### Assignment
All records below are to be repeated precisely, with nothing added.

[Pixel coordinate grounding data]
++++++
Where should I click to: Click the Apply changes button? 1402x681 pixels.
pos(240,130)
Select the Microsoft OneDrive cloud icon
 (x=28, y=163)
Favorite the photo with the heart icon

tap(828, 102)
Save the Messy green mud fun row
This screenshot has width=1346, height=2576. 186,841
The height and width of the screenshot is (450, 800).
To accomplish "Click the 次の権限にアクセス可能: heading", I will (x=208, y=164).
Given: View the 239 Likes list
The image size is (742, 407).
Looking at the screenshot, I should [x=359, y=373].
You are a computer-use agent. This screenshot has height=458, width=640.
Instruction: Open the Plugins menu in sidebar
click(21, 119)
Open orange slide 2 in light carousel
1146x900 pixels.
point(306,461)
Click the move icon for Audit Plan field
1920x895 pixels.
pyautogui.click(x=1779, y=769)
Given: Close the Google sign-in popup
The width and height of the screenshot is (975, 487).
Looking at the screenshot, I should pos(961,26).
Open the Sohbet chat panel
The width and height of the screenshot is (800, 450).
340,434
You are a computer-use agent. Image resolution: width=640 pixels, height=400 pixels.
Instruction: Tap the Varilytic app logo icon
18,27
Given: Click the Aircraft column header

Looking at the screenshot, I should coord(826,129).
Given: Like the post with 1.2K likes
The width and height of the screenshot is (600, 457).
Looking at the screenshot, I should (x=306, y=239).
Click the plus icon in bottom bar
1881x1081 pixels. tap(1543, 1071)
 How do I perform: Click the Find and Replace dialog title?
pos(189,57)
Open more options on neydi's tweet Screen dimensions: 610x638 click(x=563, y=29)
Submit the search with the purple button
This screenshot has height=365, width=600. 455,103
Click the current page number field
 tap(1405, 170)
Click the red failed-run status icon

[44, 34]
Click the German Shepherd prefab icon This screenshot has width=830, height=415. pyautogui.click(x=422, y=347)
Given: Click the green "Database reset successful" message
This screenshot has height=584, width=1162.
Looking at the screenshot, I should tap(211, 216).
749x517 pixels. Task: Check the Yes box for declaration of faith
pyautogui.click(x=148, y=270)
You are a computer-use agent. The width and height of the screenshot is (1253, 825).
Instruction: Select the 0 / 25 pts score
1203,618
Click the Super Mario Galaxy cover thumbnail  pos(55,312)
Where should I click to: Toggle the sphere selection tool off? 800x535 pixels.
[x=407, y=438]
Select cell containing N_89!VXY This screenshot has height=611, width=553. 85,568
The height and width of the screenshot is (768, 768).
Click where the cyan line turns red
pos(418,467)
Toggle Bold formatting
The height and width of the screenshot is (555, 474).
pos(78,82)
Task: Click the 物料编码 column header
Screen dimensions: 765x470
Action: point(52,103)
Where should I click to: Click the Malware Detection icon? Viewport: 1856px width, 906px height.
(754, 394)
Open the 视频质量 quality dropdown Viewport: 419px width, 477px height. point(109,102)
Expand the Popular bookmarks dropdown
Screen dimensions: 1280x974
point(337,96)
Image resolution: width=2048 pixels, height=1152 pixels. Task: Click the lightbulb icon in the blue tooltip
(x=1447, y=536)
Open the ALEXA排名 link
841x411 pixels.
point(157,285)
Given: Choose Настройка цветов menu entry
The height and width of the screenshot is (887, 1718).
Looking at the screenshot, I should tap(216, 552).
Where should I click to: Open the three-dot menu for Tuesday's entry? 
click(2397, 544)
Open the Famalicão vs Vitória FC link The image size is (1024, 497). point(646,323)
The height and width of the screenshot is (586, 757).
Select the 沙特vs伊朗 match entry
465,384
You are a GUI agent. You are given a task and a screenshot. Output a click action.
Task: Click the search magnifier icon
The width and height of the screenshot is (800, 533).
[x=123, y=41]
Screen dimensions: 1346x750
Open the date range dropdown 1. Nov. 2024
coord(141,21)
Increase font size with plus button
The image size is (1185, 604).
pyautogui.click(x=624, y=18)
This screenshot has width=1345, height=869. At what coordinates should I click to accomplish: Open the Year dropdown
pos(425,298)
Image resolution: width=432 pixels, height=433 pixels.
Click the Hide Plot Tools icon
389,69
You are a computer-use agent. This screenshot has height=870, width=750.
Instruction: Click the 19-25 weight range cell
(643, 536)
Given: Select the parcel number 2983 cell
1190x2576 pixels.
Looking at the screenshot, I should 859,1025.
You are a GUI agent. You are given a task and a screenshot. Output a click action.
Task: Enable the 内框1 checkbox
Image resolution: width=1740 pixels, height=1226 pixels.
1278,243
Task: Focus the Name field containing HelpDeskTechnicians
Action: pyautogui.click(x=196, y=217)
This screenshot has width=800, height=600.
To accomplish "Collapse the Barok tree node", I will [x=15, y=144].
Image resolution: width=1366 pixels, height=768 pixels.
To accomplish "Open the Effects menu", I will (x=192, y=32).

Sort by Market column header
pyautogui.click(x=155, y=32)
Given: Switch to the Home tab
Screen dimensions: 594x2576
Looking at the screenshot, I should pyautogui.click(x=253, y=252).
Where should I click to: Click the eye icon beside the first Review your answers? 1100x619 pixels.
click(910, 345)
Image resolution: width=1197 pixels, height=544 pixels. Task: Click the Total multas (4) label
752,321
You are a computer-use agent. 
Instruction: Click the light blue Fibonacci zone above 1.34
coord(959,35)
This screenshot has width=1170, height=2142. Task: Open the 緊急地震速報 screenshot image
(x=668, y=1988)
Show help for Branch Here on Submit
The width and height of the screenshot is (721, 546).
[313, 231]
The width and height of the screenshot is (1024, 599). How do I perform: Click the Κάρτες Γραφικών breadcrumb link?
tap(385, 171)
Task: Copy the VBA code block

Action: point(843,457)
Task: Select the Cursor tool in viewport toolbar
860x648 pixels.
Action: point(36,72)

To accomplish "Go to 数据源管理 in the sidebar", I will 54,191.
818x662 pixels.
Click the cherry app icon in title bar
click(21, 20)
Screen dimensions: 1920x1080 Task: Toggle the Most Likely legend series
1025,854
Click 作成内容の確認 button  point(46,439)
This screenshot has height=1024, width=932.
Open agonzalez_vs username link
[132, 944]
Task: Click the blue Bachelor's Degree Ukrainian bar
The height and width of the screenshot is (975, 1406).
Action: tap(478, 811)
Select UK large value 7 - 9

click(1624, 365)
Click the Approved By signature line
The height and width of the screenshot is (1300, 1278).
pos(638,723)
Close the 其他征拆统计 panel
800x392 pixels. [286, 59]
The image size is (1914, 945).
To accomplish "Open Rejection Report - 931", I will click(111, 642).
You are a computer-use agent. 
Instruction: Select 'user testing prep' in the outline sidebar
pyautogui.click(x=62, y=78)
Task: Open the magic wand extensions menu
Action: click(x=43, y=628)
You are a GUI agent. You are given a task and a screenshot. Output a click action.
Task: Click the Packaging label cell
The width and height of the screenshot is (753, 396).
++++++
### Reply to the exercise
Where should I click to: Click the Apply changes button? 1402x681 pixels.
pos(240,130)
Select the Microsoft OneDrive cloud icon
 (x=28, y=163)
Favorite the photo with the heart icon

tap(828, 102)
Save the Messy green mud fun row
This screenshot has width=1346, height=2576. 186,841
The height and width of the screenshot is (450, 800).
To accomplish "Click the 次の権限にアクセス可能: heading", I will (x=208, y=164).
Given: View the 239 Likes list
The image size is (742, 407).
Looking at the screenshot, I should [x=359, y=373].
You are a computer-use agent. This screenshot has height=458, width=640.
Instruction: Open the Plugins menu in sidebar
click(21, 119)
Open orange slide 2 in light carousel
1146x900 pixels.
point(306,461)
Click the move icon for Audit Plan field
1920x895 pixels.
pyautogui.click(x=1779, y=769)
Given: Close the Google sign-in popup
The width and height of the screenshot is (975, 487).
Looking at the screenshot, I should pos(961,26).
Open the Sohbet chat panel
The width and height of the screenshot is (800, 450).
340,434
You are a computer-use agent. Image resolution: width=640 pixels, height=400 pixels.
Instruction: Tap the Varilytic app logo icon
18,27
Given: Click the Aircraft column header

Looking at the screenshot, I should coord(826,129).
Given: Like the post with 1.2K likes
The width and height of the screenshot is (600, 457).
Looking at the screenshot, I should (x=306, y=239).
Click the plus icon in bottom bar
1881x1081 pixels. tap(1543, 1071)
 How do I perform: Click the Find and Replace dialog title?
pos(189,57)
Open more options on neydi's tweet Screen dimensions: 610x638 click(x=563, y=29)
Submit the search with the purple button
This screenshot has height=365, width=600. 455,103
Click the current page number field
 tap(1405, 170)
Click the red failed-run status icon

[44, 34]
Click the German Shepherd prefab icon This screenshot has width=830, height=415. pyautogui.click(x=422, y=347)
Given: Click the green "Database reset successful" message
This screenshot has height=584, width=1162.
Looking at the screenshot, I should tap(211, 216).
749x517 pixels. Task: Check the Yes box for declaration of faith
pyautogui.click(x=148, y=270)
You are a computer-use agent. The width and height of the screenshot is (1253, 825).
Instruction: Select the 0 / 25 pts score
1203,618
Click the Super Mario Galaxy cover thumbnail  pos(55,312)
Where should I click to: Toggle the sphere selection tool off? 800x535 pixels.
[x=407, y=438]
Select cell containing N_89!VXY This screenshot has height=611, width=553. 85,568
The height and width of the screenshot is (768, 768).
Click where the cyan line turns red
pos(418,467)
Toggle Bold formatting
The height and width of the screenshot is (555, 474).
pos(78,82)
Task: Click the 物料编码 column header
Screen dimensions: 765x470
Action: point(52,103)
Where should I click to: Click the Malware Detection icon? Viewport: 1856px width, 906px height.
(754, 394)
Open the 视频质量 quality dropdown Viewport: 419px width, 477px height. point(109,102)
Expand the Popular bookmarks dropdown
Screen dimensions: 1280x974
point(337,96)
Image resolution: width=2048 pixels, height=1152 pixels. Task: Click the lightbulb icon in the blue tooltip
(x=1447, y=536)
Open the ALEXA排名 link
841x411 pixels.
point(157,285)
Given: Choose Настройка цветов menu entry
The height and width of the screenshot is (887, 1718).
Looking at the screenshot, I should tap(216, 552).
Where should I click to: Open the three-dot menu for Tuesday's entry? 
click(2397, 544)
Open the Famalicão vs Vitória FC link The image size is (1024, 497). point(646,323)
The height and width of the screenshot is (586, 757).
Select the 沙特vs伊朗 match entry
465,384
You are a GUI agent. You are given a task and a screenshot. Output a click action.
Task: Click the search magnifier icon
The width and height of the screenshot is (800, 533).
[x=123, y=41]
Screen dimensions: 1346x750
Open the date range dropdown 1. Nov. 2024
coord(141,21)
Increase font size with plus button
The image size is (1185, 604).
pyautogui.click(x=624, y=18)
This screenshot has width=1345, height=869. At what coordinates should I click to accomplish: Open the Year dropdown
pos(425,298)
Image resolution: width=432 pixels, height=433 pixels.
Click the Hide Plot Tools icon
389,69
You are a computer-use agent. This screenshot has height=870, width=750.
Instruction: Click the 19-25 weight range cell
(643, 536)
Given: Select the parcel number 2983 cell
1190x2576 pixels.
Looking at the screenshot, I should 859,1025.
You are a GUI agent. You are given a task and a screenshot. Output a click action.
Task: Enable the 内框1 checkbox
Image resolution: width=1740 pixels, height=1226 pixels.
1278,243
Task: Focus the Name field containing HelpDeskTechnicians
Action: pyautogui.click(x=196, y=217)
This screenshot has width=800, height=600.
To accomplish "Collapse the Barok tree node", I will [x=15, y=144].
Image resolution: width=1366 pixels, height=768 pixels.
To accomplish "Open the Effects menu", I will (x=192, y=32).

Sort by Market column header
pyautogui.click(x=155, y=32)
Given: Switch to the Home tab
Screen dimensions: 594x2576
Looking at the screenshot, I should pyautogui.click(x=253, y=252).
Where should I click to: Click the eye icon beside the first Review your answers? 1100x619 pixels.
click(910, 345)
Image resolution: width=1197 pixels, height=544 pixels. Task: Click the Total multas (4) label
752,321
You are a computer-use agent. 
Instruction: Click the light blue Fibonacci zone above 1.34
coord(959,35)
This screenshot has width=1170, height=2142. Task: Open the 緊急地震速報 screenshot image
(x=668, y=1988)
Show help for Branch Here on Submit
The width and height of the screenshot is (721, 546).
[313, 231]
The width and height of the screenshot is (1024, 599). How do I perform: Click the Κάρτες Γραφικών breadcrumb link?
tap(385, 171)
Task: Copy the VBA code block

Action: point(843,457)
Task: Select the Cursor tool in viewport toolbar
860x648 pixels.
Action: point(36,72)

To accomplish "Go to 数据源管理 in the sidebar", I will 54,191.
818x662 pixels.
Click the cherry app icon in title bar
click(21, 20)
Screen dimensions: 1920x1080 Task: Toggle the Most Likely legend series
1025,854
Click 作成内容の確認 button  point(46,439)
This screenshot has height=1024, width=932.
Open agonzalez_vs username link
[132, 944]
Task: Click the blue Bachelor's Degree Ukrainian bar
The height and width of the screenshot is (975, 1406).
Action: tap(478, 811)
Select UK large value 7 - 9

click(1624, 365)
Click the Approved By signature line
The height and width of the screenshot is (1300, 1278).
pos(638,723)
Close the 其他征拆统计 panel
800x392 pixels. [286, 59]
The image size is (1914, 945).
To accomplish "Open Rejection Report - 931", I will click(111, 642).
You are a computer-use agent. 
Instruction: Select 'user testing prep' in the outline sidebar
pyautogui.click(x=62, y=78)
Task: Open the magic wand extensions menu
Action: click(x=43, y=628)
You are a GUI agent. You are given a task and a screenshot. Output a click action.
Task: Click the Packaging label cell
The width and height of the screenshot is (753, 396).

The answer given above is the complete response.